Corrección moderada y base de inversores sólida
Al momento del informe, bitcoin cotiza por encima de los 61.000 dólares. Para 21Shares, la caída actual no se asemeja a una capitulación como en ciclos bajistas anteriores, en parte porque el precio se mantiene por encima del costo promedio de adquisición de los tenedores, estimado en 54.000 dólares. Asimismo, las bajas desde máximos históricos no han superado el 30% desde 2024, muy por debajo de los desplomes superiores al 60% vistos en ciclos previos. Esta volatilidad más contenida sugiere un mercado más maduro y una comunidad de inversores con horizontes más extendidos.
Demanda institucional y cambios estructurales
Un factor clave que modifica la dinámica de bitcoin, según 21Shares, es la demanda institucional. En 2025, ETFs, corporaciones y gobiernos absorbieron más de seis veces la cantidad de BTC generada por la minería. Los productos cotizados de criptomonedas gestionaban aproximadamente 140.000 millones de dólares en mayo de 2026 y acumulaban 1,25 millones de BTC. En contraste, los ETFs de bitcoin al contado en EE.UU. registraron salidas netas de cerca de 3.000 millones de dólares, según reportó CriptoNoticias.

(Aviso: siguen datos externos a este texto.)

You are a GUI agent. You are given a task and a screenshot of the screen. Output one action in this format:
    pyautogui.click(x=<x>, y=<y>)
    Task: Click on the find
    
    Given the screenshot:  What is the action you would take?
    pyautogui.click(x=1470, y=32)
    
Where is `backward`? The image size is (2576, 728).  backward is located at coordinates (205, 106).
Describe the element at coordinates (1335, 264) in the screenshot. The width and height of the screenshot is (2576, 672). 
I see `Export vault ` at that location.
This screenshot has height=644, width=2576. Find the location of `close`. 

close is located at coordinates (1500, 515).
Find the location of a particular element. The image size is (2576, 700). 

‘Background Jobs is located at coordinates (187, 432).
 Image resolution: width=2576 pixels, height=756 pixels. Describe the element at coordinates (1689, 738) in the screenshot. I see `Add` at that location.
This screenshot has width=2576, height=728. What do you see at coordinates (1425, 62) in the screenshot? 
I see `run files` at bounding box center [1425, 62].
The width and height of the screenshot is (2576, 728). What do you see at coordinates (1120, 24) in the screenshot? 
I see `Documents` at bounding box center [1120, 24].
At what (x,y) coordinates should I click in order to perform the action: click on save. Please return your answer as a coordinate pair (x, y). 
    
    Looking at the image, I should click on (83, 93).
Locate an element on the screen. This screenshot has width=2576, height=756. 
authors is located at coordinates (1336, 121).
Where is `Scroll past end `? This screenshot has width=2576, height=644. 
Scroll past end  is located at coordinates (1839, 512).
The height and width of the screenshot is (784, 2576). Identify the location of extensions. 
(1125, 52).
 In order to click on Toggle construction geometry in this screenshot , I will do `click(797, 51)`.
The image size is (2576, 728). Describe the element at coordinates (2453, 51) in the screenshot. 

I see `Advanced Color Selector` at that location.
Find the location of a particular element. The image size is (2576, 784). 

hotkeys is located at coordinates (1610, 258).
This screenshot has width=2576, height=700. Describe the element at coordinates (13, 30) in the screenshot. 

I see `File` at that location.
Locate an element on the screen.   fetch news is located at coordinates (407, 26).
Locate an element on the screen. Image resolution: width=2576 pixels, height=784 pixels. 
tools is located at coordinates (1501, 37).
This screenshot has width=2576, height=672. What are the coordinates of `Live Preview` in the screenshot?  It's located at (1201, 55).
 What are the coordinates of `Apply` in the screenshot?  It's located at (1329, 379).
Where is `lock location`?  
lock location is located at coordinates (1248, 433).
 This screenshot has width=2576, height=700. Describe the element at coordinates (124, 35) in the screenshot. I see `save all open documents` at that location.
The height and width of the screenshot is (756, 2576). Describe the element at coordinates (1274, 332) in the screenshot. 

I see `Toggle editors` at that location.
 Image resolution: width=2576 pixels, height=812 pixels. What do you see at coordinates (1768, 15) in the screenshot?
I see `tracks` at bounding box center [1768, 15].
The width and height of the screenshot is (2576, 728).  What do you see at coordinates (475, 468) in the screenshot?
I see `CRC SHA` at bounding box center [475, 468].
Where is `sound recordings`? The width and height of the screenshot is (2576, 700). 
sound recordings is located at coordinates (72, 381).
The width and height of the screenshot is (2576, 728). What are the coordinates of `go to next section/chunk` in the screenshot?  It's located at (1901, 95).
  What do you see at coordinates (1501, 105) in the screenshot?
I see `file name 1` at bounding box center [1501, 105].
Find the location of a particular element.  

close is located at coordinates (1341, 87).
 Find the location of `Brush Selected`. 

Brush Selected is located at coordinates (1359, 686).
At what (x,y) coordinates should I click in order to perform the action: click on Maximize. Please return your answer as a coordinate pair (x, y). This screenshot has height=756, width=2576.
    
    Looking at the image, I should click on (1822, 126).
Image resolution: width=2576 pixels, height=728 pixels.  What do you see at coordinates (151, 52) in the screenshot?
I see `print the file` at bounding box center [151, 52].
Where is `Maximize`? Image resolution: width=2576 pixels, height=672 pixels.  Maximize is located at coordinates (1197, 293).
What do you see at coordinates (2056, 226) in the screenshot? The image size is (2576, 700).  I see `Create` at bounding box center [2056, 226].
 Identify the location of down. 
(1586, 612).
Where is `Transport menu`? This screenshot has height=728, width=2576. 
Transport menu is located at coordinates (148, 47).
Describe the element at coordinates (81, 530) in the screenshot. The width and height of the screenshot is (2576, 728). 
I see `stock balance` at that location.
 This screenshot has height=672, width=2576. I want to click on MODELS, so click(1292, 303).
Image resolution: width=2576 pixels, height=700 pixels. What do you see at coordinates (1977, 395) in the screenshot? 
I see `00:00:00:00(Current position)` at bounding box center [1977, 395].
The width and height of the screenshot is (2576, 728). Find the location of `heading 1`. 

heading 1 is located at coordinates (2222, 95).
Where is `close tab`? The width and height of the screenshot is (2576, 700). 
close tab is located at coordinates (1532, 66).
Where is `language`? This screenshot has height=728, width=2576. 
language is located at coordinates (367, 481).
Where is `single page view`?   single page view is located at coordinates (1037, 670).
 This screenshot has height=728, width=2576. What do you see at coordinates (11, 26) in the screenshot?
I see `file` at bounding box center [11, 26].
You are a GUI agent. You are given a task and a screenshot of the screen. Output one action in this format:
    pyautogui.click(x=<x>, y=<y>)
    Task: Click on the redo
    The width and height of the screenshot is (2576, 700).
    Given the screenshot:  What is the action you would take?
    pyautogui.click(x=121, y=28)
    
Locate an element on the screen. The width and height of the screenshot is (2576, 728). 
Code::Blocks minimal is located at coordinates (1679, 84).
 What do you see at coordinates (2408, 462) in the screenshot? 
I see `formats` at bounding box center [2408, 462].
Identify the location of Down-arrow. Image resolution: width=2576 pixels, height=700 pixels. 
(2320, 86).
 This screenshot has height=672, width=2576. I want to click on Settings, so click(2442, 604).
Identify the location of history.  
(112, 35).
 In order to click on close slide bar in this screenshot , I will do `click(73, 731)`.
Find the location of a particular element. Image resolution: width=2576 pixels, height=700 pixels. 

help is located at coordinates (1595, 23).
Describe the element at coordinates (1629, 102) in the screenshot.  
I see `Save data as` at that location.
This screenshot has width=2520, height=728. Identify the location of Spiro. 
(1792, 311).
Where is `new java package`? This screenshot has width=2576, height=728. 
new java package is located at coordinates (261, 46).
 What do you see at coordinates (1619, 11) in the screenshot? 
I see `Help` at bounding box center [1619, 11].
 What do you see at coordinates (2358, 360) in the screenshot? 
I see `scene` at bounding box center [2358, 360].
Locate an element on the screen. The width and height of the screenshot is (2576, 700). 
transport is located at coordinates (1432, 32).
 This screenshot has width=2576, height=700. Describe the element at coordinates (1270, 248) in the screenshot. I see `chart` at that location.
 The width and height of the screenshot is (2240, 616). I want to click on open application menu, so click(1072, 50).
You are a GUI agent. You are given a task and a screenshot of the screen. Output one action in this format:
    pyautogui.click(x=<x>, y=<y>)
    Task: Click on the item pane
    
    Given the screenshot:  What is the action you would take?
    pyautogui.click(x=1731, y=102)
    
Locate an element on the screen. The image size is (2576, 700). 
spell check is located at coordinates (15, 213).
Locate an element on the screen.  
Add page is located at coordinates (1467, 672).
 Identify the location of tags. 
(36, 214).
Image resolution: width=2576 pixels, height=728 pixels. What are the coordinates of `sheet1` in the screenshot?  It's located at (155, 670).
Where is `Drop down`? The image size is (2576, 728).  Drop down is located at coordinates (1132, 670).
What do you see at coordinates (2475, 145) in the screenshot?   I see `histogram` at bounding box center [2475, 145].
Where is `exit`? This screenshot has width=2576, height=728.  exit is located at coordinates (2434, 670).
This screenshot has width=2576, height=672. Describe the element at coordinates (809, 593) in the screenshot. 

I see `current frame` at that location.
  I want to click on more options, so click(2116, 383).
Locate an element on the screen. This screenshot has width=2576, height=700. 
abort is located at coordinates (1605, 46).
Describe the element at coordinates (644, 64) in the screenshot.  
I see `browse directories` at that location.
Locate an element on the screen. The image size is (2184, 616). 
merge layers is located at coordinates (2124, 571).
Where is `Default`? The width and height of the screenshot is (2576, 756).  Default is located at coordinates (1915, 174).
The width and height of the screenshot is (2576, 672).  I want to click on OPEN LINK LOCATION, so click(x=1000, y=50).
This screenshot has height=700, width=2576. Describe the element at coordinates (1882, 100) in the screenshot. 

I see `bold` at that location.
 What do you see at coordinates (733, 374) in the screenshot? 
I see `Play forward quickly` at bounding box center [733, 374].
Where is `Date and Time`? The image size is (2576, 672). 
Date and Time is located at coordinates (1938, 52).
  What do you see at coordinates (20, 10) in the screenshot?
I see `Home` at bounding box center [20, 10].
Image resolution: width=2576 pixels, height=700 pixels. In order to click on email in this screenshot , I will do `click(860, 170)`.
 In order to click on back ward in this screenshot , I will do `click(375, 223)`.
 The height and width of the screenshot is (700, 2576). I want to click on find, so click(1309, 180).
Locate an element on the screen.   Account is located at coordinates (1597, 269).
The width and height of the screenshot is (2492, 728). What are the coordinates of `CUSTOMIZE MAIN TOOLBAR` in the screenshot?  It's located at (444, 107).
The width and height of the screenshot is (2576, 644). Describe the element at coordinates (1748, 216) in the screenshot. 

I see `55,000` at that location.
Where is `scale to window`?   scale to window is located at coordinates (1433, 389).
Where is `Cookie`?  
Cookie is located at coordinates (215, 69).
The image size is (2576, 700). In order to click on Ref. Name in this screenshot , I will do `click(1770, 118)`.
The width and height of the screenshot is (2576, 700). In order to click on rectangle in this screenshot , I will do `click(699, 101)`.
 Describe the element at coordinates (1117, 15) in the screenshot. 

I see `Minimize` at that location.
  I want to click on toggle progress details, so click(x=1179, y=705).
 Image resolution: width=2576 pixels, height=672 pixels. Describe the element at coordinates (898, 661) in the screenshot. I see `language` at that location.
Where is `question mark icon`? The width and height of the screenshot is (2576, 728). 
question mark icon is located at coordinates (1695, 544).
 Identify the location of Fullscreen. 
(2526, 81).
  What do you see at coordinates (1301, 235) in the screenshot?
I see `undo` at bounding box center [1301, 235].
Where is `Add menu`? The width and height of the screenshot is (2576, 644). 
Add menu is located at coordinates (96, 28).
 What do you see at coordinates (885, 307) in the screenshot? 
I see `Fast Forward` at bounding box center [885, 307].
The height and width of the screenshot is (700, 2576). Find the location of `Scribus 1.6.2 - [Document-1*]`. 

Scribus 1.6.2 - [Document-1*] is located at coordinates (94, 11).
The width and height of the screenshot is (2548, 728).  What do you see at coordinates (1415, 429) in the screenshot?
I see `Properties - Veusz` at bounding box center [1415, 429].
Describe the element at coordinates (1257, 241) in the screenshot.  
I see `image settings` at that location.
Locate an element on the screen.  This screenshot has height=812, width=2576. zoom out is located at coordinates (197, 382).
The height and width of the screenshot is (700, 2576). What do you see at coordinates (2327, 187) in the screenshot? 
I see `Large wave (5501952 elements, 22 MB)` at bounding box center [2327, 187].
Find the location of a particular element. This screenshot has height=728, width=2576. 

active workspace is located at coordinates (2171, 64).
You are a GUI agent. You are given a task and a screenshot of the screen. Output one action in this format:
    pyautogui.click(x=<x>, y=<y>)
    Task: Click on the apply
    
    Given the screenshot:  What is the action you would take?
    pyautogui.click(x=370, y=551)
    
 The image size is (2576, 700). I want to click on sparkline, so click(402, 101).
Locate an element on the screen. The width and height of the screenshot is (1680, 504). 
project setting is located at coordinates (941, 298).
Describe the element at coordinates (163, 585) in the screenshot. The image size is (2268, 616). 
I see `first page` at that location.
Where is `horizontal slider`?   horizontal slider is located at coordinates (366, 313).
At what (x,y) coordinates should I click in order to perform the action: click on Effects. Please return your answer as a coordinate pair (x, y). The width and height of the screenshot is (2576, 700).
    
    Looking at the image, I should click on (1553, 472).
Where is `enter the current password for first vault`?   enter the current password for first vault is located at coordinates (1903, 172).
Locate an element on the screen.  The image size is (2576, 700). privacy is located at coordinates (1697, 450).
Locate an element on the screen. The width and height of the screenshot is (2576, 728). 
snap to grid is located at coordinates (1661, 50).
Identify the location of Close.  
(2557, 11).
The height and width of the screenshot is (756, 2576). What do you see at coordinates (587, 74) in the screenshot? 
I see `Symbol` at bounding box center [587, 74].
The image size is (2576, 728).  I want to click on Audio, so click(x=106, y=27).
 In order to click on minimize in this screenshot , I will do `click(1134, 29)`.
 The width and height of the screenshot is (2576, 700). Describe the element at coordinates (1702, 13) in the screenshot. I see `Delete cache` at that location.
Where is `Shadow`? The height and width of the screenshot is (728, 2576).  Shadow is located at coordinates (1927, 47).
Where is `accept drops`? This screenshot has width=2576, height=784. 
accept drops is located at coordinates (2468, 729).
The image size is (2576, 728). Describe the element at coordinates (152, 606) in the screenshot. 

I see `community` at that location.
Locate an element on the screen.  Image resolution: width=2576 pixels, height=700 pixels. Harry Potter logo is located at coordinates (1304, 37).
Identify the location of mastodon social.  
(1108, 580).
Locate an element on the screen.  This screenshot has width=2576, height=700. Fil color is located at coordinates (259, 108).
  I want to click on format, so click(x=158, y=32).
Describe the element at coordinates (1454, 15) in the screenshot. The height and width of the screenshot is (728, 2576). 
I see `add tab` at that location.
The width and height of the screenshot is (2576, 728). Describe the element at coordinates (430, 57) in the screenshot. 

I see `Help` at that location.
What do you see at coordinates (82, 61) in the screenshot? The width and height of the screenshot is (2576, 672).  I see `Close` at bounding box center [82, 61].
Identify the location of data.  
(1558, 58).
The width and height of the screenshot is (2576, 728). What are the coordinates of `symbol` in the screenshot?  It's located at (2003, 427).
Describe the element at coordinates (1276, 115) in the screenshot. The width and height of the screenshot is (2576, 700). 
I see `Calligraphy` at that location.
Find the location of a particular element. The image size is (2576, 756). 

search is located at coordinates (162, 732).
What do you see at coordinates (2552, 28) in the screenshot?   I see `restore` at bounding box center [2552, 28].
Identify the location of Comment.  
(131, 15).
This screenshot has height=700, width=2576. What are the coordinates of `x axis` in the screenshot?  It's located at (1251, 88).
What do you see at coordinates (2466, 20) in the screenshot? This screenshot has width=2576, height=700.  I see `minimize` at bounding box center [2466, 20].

El ciclo de cuatro años: ¿una reliquia?
El informe de 21Shares destaca que el ciclo cuatrienal ya no es el principal impulsor del mercado. Factores macroeconómicos, déficits fiscales, presiones inflacionarias y la búsqueda de activos refugio están ganando peso en la formación del precio. La emisión anual de bitcoin es inferior al 1%, una tasa menor que la inflación del oro, que recibió cerca de 50.000 millones de dólares en entradas netas durante 2025, frente a unos 20.000 millones para BTC. Esta perspectiva coincide con visiones de figuras como Cathie Wood, de ARK Invest, quien ha señalado que el ciclo de cuatro años “quizás ya no defina el comportamiento a largo plazo” del activo. Firmas como K33 Research opinan que los ciclos tradicionales “podrían haber quedado atrás”, mientras que Fidelity Digital Assets concluyó que los ciclos de auge y caída con desplomes del 80% podrían ser cosa del pasado. Incluso analistas como Arthur Hayes, Ki Young Ju y Raoul Pal sostienen que el ciclo cuatrienal está “muerto” o fue “borrado” por los flujos institucionales, especialmente los ETFs.
Perspectivas futuras
Para 21Shares, el halving sigue siendo un hito relevante, pero con menor capacidad para desencadenar rallys extremos. Si la demanda institucional continúa absorbiendo la nueva oferta y las correcciones se mantienen acotadas, bitcoin podría transitar hacia una etapa de rendimientos menos explosivos pero también de caídas más suaves. En ese escenario, el activo dependería menos del halving y se comportaría más como un instrumento macro, sensible a la liquidez global y la política monetaria.